→ Instruction: Put every line of the records below into a numbered list, leaving out any blank lines.

→ Target position records:
********************

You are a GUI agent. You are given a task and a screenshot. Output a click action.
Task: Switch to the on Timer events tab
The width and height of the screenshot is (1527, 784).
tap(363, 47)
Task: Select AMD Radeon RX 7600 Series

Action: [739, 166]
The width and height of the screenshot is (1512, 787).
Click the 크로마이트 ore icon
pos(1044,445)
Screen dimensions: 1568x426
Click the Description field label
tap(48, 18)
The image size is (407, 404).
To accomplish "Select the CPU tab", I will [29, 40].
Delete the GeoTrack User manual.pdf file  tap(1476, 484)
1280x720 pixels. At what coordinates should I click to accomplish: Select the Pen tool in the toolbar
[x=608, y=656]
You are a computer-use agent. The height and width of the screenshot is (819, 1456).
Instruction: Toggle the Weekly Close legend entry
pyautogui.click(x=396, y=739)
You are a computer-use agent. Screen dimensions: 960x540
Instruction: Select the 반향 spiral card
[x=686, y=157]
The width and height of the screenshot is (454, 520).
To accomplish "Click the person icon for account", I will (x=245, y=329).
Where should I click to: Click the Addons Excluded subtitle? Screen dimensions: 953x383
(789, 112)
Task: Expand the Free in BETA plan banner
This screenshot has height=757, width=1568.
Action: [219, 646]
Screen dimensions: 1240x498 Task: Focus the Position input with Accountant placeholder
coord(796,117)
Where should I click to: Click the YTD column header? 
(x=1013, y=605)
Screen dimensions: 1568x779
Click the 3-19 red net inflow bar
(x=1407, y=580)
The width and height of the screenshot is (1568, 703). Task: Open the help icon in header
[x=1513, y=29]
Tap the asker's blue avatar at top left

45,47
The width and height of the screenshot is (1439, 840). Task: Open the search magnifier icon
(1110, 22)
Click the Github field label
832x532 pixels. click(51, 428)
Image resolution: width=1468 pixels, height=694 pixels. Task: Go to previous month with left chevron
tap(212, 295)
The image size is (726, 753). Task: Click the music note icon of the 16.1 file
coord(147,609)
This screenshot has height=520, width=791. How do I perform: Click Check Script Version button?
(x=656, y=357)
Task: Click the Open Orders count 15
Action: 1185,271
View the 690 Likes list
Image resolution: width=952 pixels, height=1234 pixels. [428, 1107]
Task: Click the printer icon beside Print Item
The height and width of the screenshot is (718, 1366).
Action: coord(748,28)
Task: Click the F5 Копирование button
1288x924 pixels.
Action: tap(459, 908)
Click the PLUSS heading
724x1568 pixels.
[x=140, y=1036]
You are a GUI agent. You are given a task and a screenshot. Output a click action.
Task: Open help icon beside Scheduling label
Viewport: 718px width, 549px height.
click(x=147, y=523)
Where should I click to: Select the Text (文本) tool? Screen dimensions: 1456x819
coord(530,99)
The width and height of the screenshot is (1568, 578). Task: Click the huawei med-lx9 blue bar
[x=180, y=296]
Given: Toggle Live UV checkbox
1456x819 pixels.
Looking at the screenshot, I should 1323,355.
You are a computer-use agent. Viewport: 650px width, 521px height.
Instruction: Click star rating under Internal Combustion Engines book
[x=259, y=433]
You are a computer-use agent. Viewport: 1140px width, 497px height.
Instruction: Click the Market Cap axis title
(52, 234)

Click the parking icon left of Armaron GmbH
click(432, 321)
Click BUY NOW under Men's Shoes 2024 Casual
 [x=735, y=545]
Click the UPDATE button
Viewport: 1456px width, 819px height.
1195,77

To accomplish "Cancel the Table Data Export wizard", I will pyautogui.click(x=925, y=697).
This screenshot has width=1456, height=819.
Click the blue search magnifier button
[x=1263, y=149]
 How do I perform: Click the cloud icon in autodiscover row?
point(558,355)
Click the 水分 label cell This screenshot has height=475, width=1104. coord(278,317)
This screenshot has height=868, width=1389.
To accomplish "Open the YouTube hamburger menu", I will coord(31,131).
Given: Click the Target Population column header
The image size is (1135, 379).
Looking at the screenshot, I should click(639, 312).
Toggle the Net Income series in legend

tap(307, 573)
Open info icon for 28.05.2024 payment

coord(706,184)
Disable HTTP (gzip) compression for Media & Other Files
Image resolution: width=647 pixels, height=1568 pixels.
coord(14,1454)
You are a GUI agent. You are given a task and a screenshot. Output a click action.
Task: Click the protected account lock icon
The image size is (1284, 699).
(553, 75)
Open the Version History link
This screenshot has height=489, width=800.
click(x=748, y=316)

********************

→ Output of the task:
1. You are a GUI agent. You are given a task and a screenshot. Output a click action.
2. Task: Switch to the on Timer events tab
3. The width and height of the screenshot is (1527, 784).
4. tap(363, 47)
5. Task: Select AMD Radeon RX 7600 Series
6. Action: [739, 166]
7. The width and height of the screenshot is (1512, 787).
8. Click the 크로마이트 ore icon
9. pos(1044,445)
10. Screen dimensions: 1568x426
11. Click the Description field label
12. tap(48, 18)
13. The image size is (407, 404).
14. To accomplish "Select the CPU tab", I will [29, 40].
15. Delete the GeoTrack User manual.pdf file  tap(1476, 484)
16. 1280x720 pixels. At what coordinates should I click to accomplish: Select the Pen tool in the toolbar
17. [x=608, y=656]
18. You are a computer-use agent. The height and width of the screenshot is (819, 1456).
19. Instruction: Toggle the Weekly Close legend entry
20. pyautogui.click(x=396, y=739)
21. You are a computer-use agent. Screen dimensions: 960x540
22. Instruction: Select the 반향 spiral card
23. [x=686, y=157]
24. The width and height of the screenshot is (454, 520).
25. To accomplish "Click the person icon for account", I will (x=245, y=329).
26. Where should I click to: Click the Addons Excluded subtitle? Screen dimensions: 953x383
27. (789, 112)
28. Task: Expand the Free in BETA plan banner
29. This screenshot has height=757, width=1568.
30. Action: [219, 646]
31. Screen dimensions: 1240x498 Task: Focus the Position input with Accountant placeholder
32. coord(796,117)
33. Where should I click to: Click the YTD column header? 
34. (x=1013, y=605)
35. Screen dimensions: 1568x779
36. Click the 3-19 red net inflow bar
37. (x=1407, y=580)
38. The width and height of the screenshot is (1568, 703). Task: Open the help icon in header
39. [x=1513, y=29]
40. Tap the asker's blue avatar at top left
41. 45,47
42. The width and height of the screenshot is (1439, 840). Task: Open the search magnifier icon
43. (1110, 22)
44. Click the Github field label
45. 832x532 pixels. click(51, 428)
46. Image resolution: width=1468 pixels, height=694 pixels. Task: Go to previous month with left chevron
47. tap(212, 295)
48. The image size is (726, 753). Task: Click the music note icon of the 16.1 file
49. coord(147,609)
50. This screenshot has height=520, width=791. How do I perform: Click Check Script Version button?
51. (x=656, y=357)
52. Task: Click the Open Orders count 15
53. Action: 1185,271
54. View the 690 Likes list
55. Image resolution: width=952 pixels, height=1234 pixels. [428, 1107]
56. Task: Click the printer icon beside Print Item
57. The height and width of the screenshot is (718, 1366).
58. Action: coord(748,28)
59. Task: Click the F5 Копирование button
60. 1288x924 pixels.
61. Action: tap(459, 908)
62. Click the PLUSS heading
63. 724x1568 pixels.
64. [x=140, y=1036]
65. You are a GUI agent. You are given a task and a screenshot. Output a click action.
66. Task: Open help icon beside Scheduling label
67. Viewport: 718px width, 549px height.
68. click(x=147, y=523)
69. Where should I click to: Select the Text (文本) tool? Screen dimensions: 1456x819
70. coord(530,99)
71. The width and height of the screenshot is (1568, 578). Task: Click the huawei med-lx9 blue bar
72. [x=180, y=296]
73. Given: Toggle Live UV checkbox
74. 1456x819 pixels.
75. Looking at the screenshot, I should 1323,355.
76. You are a computer-use agent. Viewport: 650px width, 521px height.
77. Instruction: Click star rating under Internal Combustion Engines book
78. [x=259, y=433]
79. You are a computer-use agent. Viewport: 1140px width, 497px height.
80. Instruction: Click the Market Cap axis title
81. (52, 234)
82. Click the parking icon left of Armaron GmbH
83. click(432, 321)
84. Click BUY NOW under Men's Shoes 2024 Casual
85.  [x=735, y=545]
86. Click the UPDATE button
87. Viewport: 1456px width, 819px height.
88. 1195,77
89. To accomplish "Cancel the Table Data Export wizard", I will pyautogui.click(x=925, y=697).
90. This screenshot has width=1456, height=819.
91. Click the blue search magnifier button
92. [x=1263, y=149]
93.  How do I perform: Click the cloud icon in autodiscover row?
94. point(558,355)
95. Click the 水分 label cell This screenshot has height=475, width=1104. coord(278,317)
96. This screenshot has height=868, width=1389.
97. To accomplish "Open the YouTube hamburger menu", I will coord(31,131).
98. Given: Click the Target Population column header
99. The image size is (1135, 379).
100. Looking at the screenshot, I should click(639, 312).
101. Toggle the Net Income series in legend
102. tap(307, 573)
103. Open info icon for 28.05.2024 payment
104. coord(706,184)
105. Disable HTTP (gzip) compression for Media & Other Files
106. Image resolution: width=647 pixels, height=1568 pixels.
107. coord(14,1454)
108. You are a GUI agent. You are given a task and a screenshot. Output a click action.
109. Task: Click the protected account lock icon
110. The image size is (1284, 699).
111. (553, 75)
112. Open the Version History link
113. This screenshot has height=489, width=800.
114. click(x=748, y=316)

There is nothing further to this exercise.